Friday, July 28, 2006

A mathematical answer to Membership and Inidividuality

While I take a pause for thought in the debugging of my current puzzle at work, I will respond to a discussion from my friend Candlestring.

It is a rather tongue-in-cheek answer, since there is a nice metaphysical question surrounding the idea:
"the category for those who fit in no category"
which gets into all kinds of interesting and sometimes silly set-theory debates, like this paradox:
"In a town where the barber shaves every man who doesn't shave himself, who shaves the barber?"
which is a disease coming from people who do not live in the real world where there actually ARE barbers. Speaking of which, here's an interesting tale of GKC and his barber:
One day GKC came to be shaved after giving a wireless talk on the morals of the day, inferior, he said, to those of his youth. He asked the barber: "What did you think of it?"
"Sorry, I don't agree with you."
"That's very interesting, why not?" And they talked for half an hour.
[Maisie Ward, Return to Chesterton 123]
So in a real town, the mathematician would have nice long talks with the barber.

Anyway, I promised a mathematical answer to the question, and here it is. You see, the question about the categorization of humans can easily be converted into the question whether every individual is interesting or not. (For if we are all interesting, then that category is identical to the set of humans.) And that is even more easily converted into the following:

Theorem: There are no uninteresting numbers.
Proof: Assume the contrary, there exists a non-empty set U of uninteresting numbers. It could not be infinite, for then all its members would be interesting, since they form an infinite partition of the set of all numbers, and all such partitions are interesting. So U must be finite. Now, if U has more than one member, there must be a smallest such number; call it usmall. But then that number would be interesting, for usmall is the smallest member of U. But perhaps U has only one member: in this case, this number is the only uninteresting number, and any number which is so unique must therefore be interesting. Hence, U must be empty, denying our assumption. Quod erat demonstrandum.

But then this very technical solution is equivalent to what Maisie Ward calls "perhaps the most significant phrase" in GKC's notebook:

"I wonder whether there will ever come a time when I shall be tired of any one person."
[Maisie Ward, Gilbert Keith Chesterton 60-61]
GKC, following his Master, would be interested in YOU. And that is a quite a sign of hope. So let us do likewise.


At 28 July, 2006 17:52, Blogger Candlestring said...

Love it. My summer brain had to read this slowly, but I followed you the first time through which most definitely says something for how well you wrote it.

Is it therefore correct to also say that unique = interesting? I don't know how many years it has been since I've done proofs.

At 28 July, 2006 19:15, Blogger Dr. Thursday said...

Well, either the philosophers or the mathematicians (or both - what a terrifying thought!) will be after me for posting this. So, speaking with an eye to the nearest exit, I would say YES, unique = interesting.

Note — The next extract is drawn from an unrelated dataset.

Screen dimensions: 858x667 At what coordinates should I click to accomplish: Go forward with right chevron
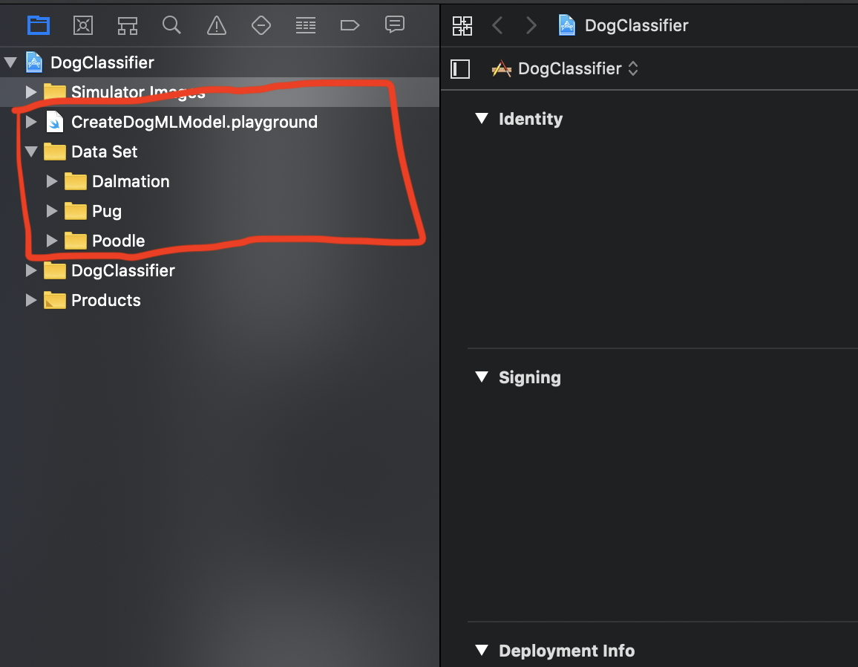[531, 26]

But that is the whole point. God makes us one at a time; He does not tell us to love humanity - what is that? He tells us to love our neighbour.

And a person is more interesting than a whole set full of numbers. Hee hee.

At 30 July, 2006 00:57, Blogger Candlestring said...

Here is a quote I read today:

The thing that makes you exceptional, if you are at all, is inevitably that which must also make you lonely. -Lorraine Hansberry, playwright and
painter (1930-1965)

I'm not sure I like the wording and I don't know who Hansberry is, but it does give one pause. Unless you're reading my local paper in which case you'd be given paws. hoHO

At 30 July, 2006 08:21, Blogger Dr. Thursday said...

No, no, no! We may often be lonely, as we are fallen, and live with fallen people. (And to paraphrase St. Augustine, our hearts are restless until they find their connection to the Heart.)

But really: the thing which makes you exceptional is the ONE IMPORTANT THING by which your link into the Mystical Body is most clear.

Isn't there a fairy tale about this somewhere? I'll have to explore. And perhaps I will have to write something about histology - the unique characters of the cells of the body - and how they work together.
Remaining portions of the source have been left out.